It returns a very long text, essentially all the 'view code' html text of the required link.
The required data is there but it is not being parsed and returned.
The line in the responseText where the data I require is given begins with this string:

<script type="application/json" data-sveltekit-fetched data-url="https://query1.finance.yahoo.com/v10/finance/quoteSummary/AAPL?formatted=true&amp;modules=upgradeDowngradeHistory%2CrecommendationTrend%2Cfinanci

Part of the string for the 'numberOfAnalystOptions' looks like this:

"buy","numberOfAnalystOpinions":{"raw":37,"fmt":"37","longFmt":"37"},"totalCash":{"raw":67150000128,"fmt"

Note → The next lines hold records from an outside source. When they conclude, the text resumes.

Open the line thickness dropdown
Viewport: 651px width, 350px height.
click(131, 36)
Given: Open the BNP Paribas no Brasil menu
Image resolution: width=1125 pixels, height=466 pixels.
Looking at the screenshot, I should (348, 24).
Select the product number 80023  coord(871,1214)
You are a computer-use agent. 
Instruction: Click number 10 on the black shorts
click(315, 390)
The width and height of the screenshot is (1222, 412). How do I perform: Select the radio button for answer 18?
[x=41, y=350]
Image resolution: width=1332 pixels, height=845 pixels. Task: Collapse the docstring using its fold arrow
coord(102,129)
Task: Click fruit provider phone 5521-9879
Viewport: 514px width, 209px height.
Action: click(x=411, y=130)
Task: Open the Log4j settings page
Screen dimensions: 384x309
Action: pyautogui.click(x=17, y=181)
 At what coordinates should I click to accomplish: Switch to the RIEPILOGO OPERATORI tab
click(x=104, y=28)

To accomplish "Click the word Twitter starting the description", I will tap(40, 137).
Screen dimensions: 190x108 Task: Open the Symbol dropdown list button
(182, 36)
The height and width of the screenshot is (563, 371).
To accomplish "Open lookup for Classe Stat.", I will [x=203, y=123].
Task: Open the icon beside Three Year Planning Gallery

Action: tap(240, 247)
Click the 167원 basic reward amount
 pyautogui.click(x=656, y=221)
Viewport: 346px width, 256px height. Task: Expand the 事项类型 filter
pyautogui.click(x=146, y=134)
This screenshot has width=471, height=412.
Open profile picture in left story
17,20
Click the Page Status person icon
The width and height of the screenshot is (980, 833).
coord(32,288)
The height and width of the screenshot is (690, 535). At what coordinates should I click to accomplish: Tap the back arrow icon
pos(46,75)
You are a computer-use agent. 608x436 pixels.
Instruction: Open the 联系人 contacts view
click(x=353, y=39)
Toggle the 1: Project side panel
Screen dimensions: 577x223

How do I get at the data this contains?

Sub SharePrices()
    
    Const Url As String = "https://finance.yahoo.com/quote/AAPL/analysis?p=AAPL"
    Dim sResp$, sHigh$, currentPrice$
    Dim analystNum$, sLow$, tMeanprice$

    With CreateObject("MSXML2.XMLHTTP")
        .Open "GET", Url, False
        .setRequestHeader "User-Agent", "Mozilla/5.0 (Windows NT 6.1) AppleWebKit/537.36 (KHTML, like Gecko) Chrome/88.0.4324.150 Safari/537.36"
        .send
        sResp = .responseText
    End With

    With CreateObject("VBScript.RegExp")
        .Pattern = "numberOfAnalystOpinions[\s\S]+?raw"":(.*?),"
        If .Execute(sResp).Count > 0 Then
            analystNum = .Execute(sResp)(0).SubMatches(0)
        End If

        .Pattern = "targetMeanPrice[\s\S]+?raw"":(.*?),"
        If .Execute(sResp).Count > 0 Then
            tMeanprice = .Execute(sResp)(0).SubMatches(0)
        End If

        .Pattern = "targetHighPrice[\s\S]+?raw"":(.*?),"
        If .Execute(sResp).Count > 0 Then
            sHigh = .Execute(sResp)(0).SubMatches(0)
        End If

        .Pattern = "targetLowPrice[\s\S]+?raw"":(.*?),"
        If .Execute(sResp).Count > 0 Then
            sLow = .Execute(sResp)(0).SubMatches(0)
        End If

        .Pattern = "currentPrice[\s\S]+?raw"":(.*?),"
        If .Execute(sResp).Count > 0 Then
            currentPrice = .Execute(sResp)(0).SubMatches(0)
        End If
    End With

    ActiveCell.Value = "Test"
    ActiveCell.Offset(0, 1).Select
    ActiveCell.Value = analystNum
    ActiveCell.Offset(0, 1).Select
    ActiveCell.Value = tMeanprice
    ActiveCell.Offset(0, 1).Select
    ActiveCell.Value = sHigh
    ActiveCell.Offset(0, 1).Select
    ActiveCell.Value = sLow
    ActiveCell.Offset(0, 1).Select
    ActiveCell.Value = currentPrice
    
End Sub

Upvotes: 1

Views: 492

Answers (3)

taller
taller

Reputation: 18762

Comments on RegExp pattern

  • The backslash should be escaped as \\ in RegExp patterns.
  • [\s\S] matchs any char, but \\"":{\\"" is more preciesly match the reponse text.
  • Using [\d.]+ to match a number is better than using .*?.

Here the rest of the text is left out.